> WHAT IS NEEDED: Each line that has the string "using" must be copied from the records below.

> RECORDS FOR PROCESSING:
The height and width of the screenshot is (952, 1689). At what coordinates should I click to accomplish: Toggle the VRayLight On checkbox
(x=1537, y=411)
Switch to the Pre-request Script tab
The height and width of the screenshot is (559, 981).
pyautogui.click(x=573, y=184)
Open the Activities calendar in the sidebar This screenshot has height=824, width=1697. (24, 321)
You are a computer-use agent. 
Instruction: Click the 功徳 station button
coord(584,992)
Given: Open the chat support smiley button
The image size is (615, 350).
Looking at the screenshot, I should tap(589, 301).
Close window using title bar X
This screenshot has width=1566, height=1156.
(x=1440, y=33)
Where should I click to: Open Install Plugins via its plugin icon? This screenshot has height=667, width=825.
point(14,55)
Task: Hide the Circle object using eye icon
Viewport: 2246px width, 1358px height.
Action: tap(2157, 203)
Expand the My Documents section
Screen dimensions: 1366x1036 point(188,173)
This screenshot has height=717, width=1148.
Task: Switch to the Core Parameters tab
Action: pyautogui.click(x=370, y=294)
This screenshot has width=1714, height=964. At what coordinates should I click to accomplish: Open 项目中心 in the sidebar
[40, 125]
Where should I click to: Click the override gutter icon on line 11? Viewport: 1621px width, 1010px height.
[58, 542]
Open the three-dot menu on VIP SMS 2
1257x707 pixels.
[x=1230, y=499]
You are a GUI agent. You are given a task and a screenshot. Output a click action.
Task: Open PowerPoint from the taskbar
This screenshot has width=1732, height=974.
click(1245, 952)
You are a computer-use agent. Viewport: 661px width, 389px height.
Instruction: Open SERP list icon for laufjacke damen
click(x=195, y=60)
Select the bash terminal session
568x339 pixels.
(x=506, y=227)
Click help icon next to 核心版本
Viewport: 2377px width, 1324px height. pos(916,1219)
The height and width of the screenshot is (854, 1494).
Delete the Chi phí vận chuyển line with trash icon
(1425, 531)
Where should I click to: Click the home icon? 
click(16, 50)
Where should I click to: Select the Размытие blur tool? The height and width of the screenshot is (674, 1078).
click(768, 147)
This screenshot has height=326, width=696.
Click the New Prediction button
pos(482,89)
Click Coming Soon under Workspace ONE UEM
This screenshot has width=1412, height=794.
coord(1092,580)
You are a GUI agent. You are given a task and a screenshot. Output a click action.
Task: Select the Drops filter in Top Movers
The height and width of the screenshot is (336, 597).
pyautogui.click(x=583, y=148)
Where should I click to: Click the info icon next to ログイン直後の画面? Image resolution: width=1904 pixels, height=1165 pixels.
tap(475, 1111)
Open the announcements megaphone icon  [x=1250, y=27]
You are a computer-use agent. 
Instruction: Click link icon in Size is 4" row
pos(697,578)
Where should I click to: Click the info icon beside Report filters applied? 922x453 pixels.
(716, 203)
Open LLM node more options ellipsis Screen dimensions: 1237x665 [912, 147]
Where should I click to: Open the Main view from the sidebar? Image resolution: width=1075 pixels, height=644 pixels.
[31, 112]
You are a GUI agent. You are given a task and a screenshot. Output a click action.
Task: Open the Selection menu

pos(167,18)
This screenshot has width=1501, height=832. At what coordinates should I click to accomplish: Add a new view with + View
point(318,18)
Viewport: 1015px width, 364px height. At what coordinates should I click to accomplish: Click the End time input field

> RESPONSE AREA:
Close window using title bar X
Task: Hide the Circle object using eye icon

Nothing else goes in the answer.